> **Provided text**
Generating code for query jumbling through gen_node_support.pl - Mailing list pgsql-hackers

From Michael Paquier
Subject Generating code for query jumbling through gen_node_support.pl
Date
Msg-id Y5BHOUhX3zTH/ig6@paquier.xyz
Whole thread Raw
Responses Re: Generating code for query jumbling through gen_node_support.pl
Re: Generating code for query jumbling through gen_node_support.pl
List pgsql-hackers
Hi all,

This thread is a follow-up of the recent discussion about query
jumbling with DDL statements, where the conclusion was that we'd want
to generate all this code automatically for all the nodes:
https://www.postgresql.org/message-id/36e5bffe-e989-194f-85c8-06e7bc88e6f7@amazon.com

What this patch allows to do it to compute the same query ID for
utility statements using their parsed Node state instead of their
string, meaning that things like "BEGIN", "bEGIN" or "begin" would be
treated the same, for example.  But the main idea is not only that.

I have implemented that as of the attached, where the following things
are done:
- queryjumble.c is moved to src/backend/nodes/, to stick with the
other things for node equal/read/write/copy, renamed to
jumblefuncs.c.
- gen_node_support.c is extended to generate the functions and the
switch for the jumbling.  There are a few exceptions, as of the Lists
and RangeTblEntry to do the jumbling consistently.
- Two pg_node_attr() are added in consistency with the existing ones:
no_jumble to discard completely a node from the the query jumbling
and jumble_ignore to discard one field from the jumble.

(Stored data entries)
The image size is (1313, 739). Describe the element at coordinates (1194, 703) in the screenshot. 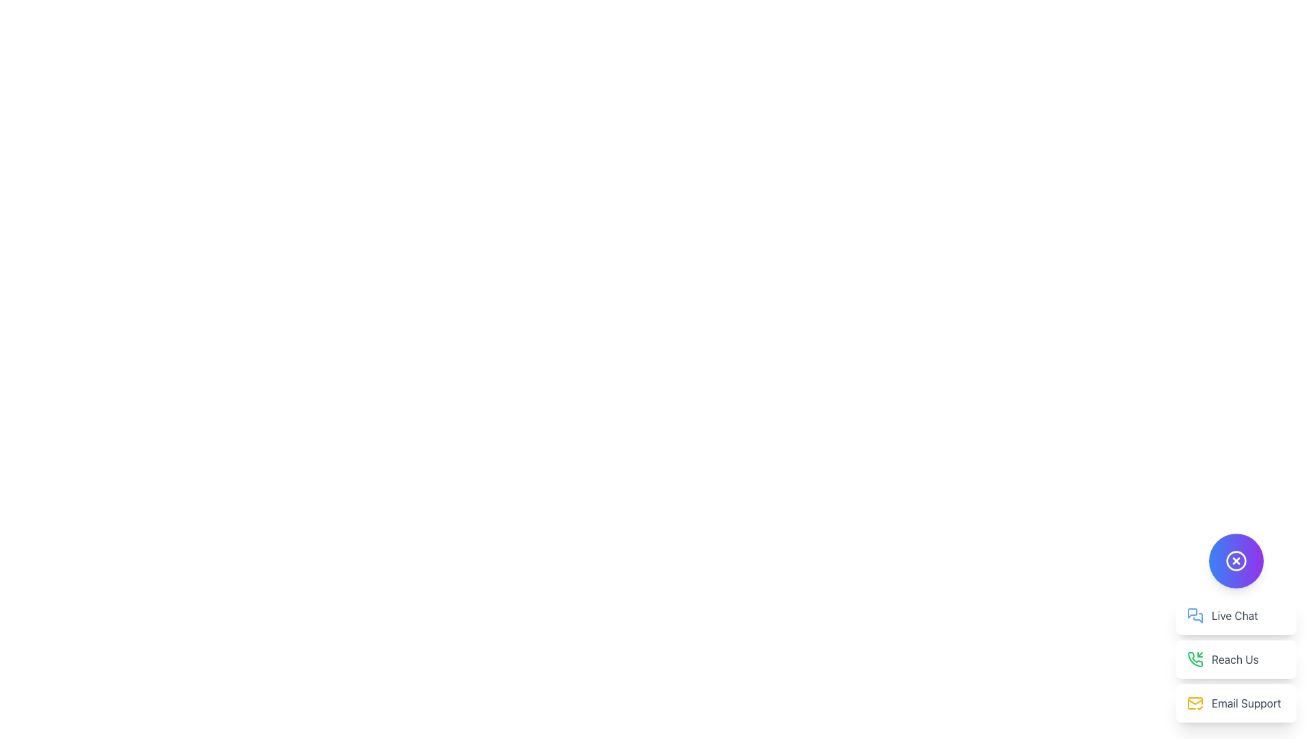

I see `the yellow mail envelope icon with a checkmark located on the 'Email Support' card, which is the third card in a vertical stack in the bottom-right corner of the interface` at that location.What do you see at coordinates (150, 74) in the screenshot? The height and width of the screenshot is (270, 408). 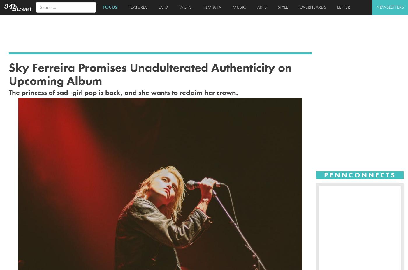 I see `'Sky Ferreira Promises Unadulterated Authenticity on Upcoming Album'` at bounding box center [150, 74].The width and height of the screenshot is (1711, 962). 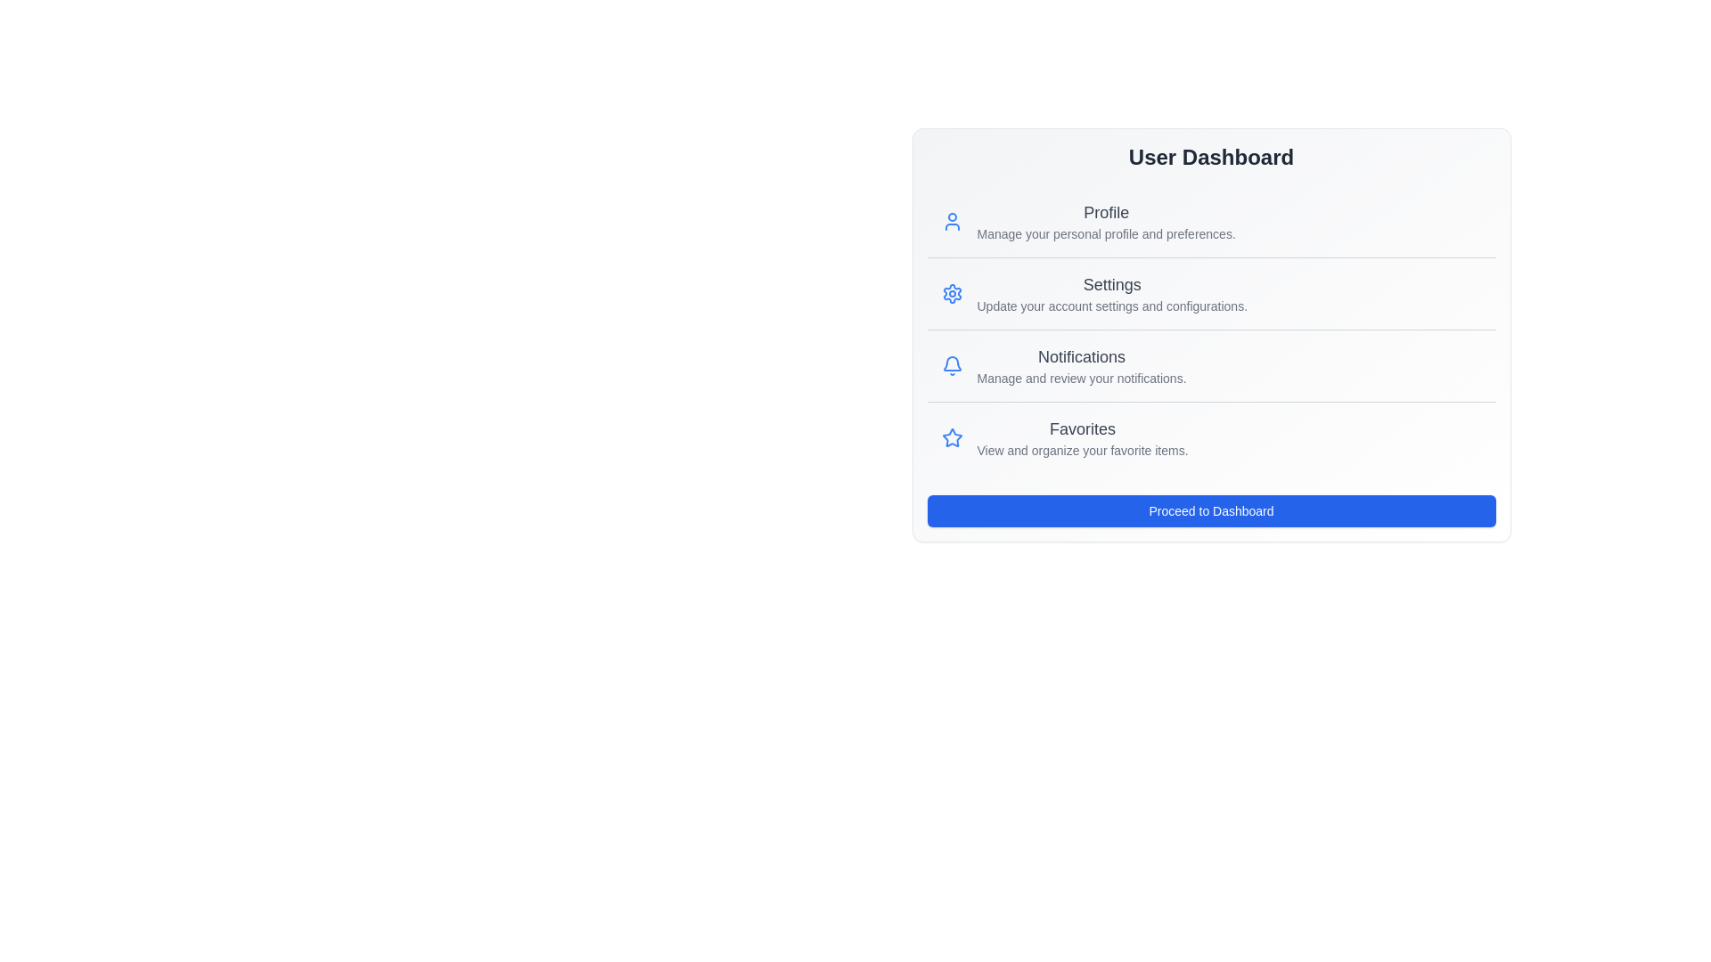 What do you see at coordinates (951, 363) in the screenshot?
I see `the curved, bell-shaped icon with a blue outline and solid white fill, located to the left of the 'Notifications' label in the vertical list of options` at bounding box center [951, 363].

> **What you should do**
In the mailing list post, what is queryjumble.c renamed to when it moves to src/backend/nodes/?

> **Exercise result**
jumblefuncs.c